I have several big parties at the horse shows I manage with alcohol, bands and all sorts of fun. I make an appearance to make sure everything is running properly, but then I slip out because there’s no reason for me to be around all that drinking. But I have to go to my in-gate. Please don’t bring alcohol into my workspace.
That’s a really good point. I’ve never thought about it like that.
Two years ago we were doing a junior medal final at the coliseum, and I had to kick several people out of the actual arena floor because they had beer in their hand. I kept saying, Please don’t have bottles or glass or beer down here, especially during a kid’s class. So now I put smoking and alcohol regulations in my prize lists.
How did people respond to that?
A lot of people gave it a thumb’s up. You would think that I wouldn’t have to put something like that in a program, but I have to based on what I’ve seen.
You’ve mentioned before that riding a horse under the influence can be just as dangerous as drunk driving, which makes me think of a rather extreme question: should we be giving riders sobriety tests?
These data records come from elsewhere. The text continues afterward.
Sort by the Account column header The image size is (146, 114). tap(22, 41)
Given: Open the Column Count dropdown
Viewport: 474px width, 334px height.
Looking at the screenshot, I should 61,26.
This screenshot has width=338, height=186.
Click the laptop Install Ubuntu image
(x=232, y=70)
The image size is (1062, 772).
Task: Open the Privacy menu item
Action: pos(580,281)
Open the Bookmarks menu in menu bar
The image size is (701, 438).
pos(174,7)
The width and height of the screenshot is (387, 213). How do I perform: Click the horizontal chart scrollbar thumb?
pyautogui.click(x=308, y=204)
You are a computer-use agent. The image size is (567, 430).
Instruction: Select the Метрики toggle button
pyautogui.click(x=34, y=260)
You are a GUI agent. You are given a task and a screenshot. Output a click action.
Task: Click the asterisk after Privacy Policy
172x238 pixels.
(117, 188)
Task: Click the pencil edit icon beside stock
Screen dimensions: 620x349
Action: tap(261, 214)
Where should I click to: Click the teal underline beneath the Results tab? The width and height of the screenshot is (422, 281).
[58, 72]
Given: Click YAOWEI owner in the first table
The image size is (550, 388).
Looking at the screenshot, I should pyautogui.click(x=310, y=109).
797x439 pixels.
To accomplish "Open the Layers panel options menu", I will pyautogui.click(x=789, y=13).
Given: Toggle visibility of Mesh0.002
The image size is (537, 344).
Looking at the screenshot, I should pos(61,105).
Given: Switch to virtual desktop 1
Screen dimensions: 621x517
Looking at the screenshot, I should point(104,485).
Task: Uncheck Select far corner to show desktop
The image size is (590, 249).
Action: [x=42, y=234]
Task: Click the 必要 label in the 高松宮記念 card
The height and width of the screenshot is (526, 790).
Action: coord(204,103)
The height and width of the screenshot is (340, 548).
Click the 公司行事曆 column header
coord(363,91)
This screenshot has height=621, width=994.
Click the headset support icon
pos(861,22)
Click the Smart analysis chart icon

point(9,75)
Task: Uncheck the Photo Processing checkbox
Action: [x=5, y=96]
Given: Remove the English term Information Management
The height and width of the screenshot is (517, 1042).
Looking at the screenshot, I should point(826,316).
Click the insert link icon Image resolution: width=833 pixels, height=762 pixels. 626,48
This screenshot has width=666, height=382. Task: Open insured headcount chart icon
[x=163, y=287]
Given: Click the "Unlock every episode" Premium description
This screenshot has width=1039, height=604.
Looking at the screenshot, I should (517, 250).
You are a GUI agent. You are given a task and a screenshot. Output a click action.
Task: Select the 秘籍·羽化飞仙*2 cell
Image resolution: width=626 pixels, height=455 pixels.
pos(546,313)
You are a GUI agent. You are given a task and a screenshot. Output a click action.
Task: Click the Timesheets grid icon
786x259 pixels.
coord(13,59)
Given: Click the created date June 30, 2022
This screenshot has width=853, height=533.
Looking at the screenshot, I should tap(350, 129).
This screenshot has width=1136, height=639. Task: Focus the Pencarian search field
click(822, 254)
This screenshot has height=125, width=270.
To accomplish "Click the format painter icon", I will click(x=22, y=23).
That’s a really tough topic. When I was on the USEF board years ago, an event rider brought up that we should be drug-testing riders if we’re drug-testing horses. I think in principal, sure, but it’s not easy. The logistics and the expense are huge, and you get into areas where people have legal, legitimate needs for medication. It opens so many doors to private medical issues, and other things.
Too big of a beast to tackle.
My thought is to do a more educational approach. I do believe that 95% of the people are riding sober, and have the right intentions. There’s probably 2-5% that ride on various drugs and alcohol where it could cause a problem, but society doesn’t ask everyone who gets behind the wheel of a car to blow into a breathalyzer—just those who have a previous infraction.
What would you say to someone who is reading this right now, and wondering if they have a problem?
Well you say to me, “Andrew, I like a glass of wine before I go in to the derby,” and to find out if you are dependent on it I’d ask yourself. Can you go one, two, three days without it? Ask yourself how you feel, and if you can do it. A lot of people won’t say I’m an alcoholic, but if you ask them if they can go a week without drinking, they can’t.
I think people trying to figure out if they’re an addict have to look at their own life and the chaos of how that substance affects it. If your life is unmanageable where you are stealing, being dishonest, lying to friends and family, using illicit drugs in private and hiding it from people—that sounds chaotic.
It’s like trying to look down at your life from the outside.
You have to ask yourself: Is your life unmanageable due to a substance? Do you have the physical or mental ability to function without it? Can you perform basic, day-to-day living without being high?
I think that most people in active, hardcore addiction have a pretty good awareness that they have a problem. It’s getting to that first step of admitting it for combating addiction. Unfortunately, sometimes it takes bad circumstances to get you to admit that.
I hope conversations like this help someone before they get to those bad circumstances.
The biggest thing is to save yourself before it’s too late. Ask a friend to help, go to a meeting. There’s no choice for us. Getting help is the only way to save our lives and protect our loved ones from a lot of grief. ◼
Andrew Ellis and his wife Catherine operate Haven Hill Farm in Warrenton, Virginia where they specialize in sales and development of young hunters. Andrew manages and officiates at over 40 equestrian events annually. After a serious riding accident as a child, he developed a severe opioid addiction after many surgeries. He now spends his spare time speaking out and working with opiate addicts.
About the Author: Lauren holds an MFA in creative nonfiction from the University of California Riverside, and is a lifelong rider and writer. Beyond equestrian journalism, she explores body positivity, mental health and addiction through personal narrative. She enjoys showing on the local hunter/jumper circuit in Austin, Texas.